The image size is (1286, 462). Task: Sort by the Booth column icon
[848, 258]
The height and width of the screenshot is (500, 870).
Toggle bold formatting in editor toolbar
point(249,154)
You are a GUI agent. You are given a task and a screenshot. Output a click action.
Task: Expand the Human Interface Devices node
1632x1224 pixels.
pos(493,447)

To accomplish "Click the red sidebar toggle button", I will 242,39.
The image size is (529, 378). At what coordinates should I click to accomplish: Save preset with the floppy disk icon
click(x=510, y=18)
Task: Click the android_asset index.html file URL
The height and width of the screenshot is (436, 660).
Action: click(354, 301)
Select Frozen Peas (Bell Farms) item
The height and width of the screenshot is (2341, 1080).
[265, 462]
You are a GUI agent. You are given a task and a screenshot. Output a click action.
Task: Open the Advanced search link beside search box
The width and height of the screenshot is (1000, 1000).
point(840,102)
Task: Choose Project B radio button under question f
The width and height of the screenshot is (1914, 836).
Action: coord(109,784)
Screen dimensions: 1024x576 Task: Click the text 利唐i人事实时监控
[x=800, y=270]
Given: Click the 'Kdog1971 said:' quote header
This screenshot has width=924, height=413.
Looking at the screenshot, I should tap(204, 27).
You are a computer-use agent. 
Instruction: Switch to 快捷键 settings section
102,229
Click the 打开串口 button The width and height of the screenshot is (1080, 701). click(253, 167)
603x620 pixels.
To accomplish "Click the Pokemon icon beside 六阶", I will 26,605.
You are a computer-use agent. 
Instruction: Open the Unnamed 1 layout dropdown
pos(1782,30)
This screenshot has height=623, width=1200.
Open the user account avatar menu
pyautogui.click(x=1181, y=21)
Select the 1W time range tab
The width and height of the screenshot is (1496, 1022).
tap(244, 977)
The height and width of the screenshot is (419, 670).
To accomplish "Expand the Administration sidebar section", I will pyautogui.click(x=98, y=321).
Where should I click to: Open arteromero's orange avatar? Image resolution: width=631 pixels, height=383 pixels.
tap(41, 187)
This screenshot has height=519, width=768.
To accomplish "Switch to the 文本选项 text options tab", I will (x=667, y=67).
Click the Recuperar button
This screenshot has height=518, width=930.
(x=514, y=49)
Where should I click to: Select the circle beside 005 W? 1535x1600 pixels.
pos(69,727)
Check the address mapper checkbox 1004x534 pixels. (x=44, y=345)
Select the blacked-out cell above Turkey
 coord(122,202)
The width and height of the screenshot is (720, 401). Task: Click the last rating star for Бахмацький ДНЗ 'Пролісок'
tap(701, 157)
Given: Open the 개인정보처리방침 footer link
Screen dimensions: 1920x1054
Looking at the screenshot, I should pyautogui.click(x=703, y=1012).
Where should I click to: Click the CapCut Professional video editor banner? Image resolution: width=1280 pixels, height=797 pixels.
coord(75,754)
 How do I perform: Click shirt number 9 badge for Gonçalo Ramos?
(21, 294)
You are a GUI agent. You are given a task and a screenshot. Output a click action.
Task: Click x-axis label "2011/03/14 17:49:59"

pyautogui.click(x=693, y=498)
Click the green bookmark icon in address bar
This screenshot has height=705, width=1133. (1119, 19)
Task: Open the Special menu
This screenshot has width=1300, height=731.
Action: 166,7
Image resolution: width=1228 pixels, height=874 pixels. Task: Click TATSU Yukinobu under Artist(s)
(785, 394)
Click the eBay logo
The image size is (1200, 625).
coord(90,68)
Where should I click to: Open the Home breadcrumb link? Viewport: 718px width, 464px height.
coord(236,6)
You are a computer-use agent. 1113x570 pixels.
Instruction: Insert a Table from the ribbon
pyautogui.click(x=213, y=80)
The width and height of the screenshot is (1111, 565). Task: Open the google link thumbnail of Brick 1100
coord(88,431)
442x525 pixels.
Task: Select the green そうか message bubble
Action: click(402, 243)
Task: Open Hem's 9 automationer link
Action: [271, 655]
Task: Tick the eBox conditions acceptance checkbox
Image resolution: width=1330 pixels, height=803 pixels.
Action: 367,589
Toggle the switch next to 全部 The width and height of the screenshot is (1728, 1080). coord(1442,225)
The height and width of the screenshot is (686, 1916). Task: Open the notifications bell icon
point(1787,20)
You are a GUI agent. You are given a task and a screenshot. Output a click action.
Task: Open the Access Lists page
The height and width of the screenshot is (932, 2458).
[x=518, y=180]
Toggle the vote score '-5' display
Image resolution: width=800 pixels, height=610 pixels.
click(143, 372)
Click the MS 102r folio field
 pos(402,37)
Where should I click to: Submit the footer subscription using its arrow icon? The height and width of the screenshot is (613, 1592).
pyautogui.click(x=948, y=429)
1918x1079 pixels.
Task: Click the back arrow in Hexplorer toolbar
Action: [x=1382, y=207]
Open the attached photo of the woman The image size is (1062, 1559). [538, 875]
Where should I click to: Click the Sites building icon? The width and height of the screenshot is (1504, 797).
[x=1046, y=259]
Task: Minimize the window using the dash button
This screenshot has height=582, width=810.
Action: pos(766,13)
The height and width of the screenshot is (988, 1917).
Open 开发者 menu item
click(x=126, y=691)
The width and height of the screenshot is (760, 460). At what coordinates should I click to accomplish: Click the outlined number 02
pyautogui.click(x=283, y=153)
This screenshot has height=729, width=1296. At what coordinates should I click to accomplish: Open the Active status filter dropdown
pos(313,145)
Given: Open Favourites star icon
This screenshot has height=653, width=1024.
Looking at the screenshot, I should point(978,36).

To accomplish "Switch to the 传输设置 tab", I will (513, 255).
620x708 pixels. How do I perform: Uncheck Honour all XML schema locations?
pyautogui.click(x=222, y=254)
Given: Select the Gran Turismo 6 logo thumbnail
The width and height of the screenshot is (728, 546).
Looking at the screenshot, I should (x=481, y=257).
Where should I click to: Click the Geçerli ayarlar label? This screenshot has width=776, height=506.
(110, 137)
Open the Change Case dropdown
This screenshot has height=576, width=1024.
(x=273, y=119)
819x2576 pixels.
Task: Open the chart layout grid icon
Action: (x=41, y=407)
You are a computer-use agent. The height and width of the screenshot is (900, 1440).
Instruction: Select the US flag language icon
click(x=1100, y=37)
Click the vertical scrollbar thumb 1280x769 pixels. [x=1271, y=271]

■ WHAT THE EXERCISE ASKS ■
Check each line of the listing above for the string "sidebar", then report only how many lines have it.

■ RESPONSE TO THE EXERCISE ■
2